#### DATASET CONTENT:
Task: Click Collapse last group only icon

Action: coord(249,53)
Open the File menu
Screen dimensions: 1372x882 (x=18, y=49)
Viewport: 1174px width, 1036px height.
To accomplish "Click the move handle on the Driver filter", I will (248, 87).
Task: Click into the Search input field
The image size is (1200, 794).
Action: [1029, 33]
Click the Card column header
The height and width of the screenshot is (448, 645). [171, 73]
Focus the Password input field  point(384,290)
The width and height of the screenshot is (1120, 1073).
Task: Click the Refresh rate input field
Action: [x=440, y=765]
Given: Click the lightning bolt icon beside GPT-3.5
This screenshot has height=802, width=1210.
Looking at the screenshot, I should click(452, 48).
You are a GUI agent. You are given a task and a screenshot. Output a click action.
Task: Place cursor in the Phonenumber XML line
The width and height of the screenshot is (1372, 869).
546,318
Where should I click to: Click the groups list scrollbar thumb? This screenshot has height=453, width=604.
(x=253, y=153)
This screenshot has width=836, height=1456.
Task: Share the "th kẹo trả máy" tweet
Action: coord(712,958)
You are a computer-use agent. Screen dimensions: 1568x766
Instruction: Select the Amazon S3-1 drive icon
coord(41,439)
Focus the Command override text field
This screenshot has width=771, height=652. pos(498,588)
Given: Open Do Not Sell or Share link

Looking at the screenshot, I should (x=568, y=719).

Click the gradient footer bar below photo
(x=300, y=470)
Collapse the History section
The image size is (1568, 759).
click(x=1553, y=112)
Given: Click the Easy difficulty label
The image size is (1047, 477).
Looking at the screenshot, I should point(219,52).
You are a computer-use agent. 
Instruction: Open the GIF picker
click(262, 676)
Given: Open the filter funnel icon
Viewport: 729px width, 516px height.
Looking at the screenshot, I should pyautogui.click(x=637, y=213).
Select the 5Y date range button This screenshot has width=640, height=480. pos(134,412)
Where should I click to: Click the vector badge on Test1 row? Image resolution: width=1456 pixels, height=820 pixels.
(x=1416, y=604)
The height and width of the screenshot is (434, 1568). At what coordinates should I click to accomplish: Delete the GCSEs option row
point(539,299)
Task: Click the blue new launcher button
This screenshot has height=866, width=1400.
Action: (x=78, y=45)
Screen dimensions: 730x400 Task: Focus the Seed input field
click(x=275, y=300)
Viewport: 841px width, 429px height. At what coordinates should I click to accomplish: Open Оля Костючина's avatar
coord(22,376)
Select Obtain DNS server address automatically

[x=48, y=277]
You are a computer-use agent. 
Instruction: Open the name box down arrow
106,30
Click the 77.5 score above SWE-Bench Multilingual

#### TASK BRIEF:
Print exactly the lines that run from the line containing "Instruction: Open the name box down arrow" to the end of the data, both ends included.

#### RESPONSE BOX:
Instruction: Open the name box down arrow
106,30
Click the 77.5 score above SWE-Bench Multilingual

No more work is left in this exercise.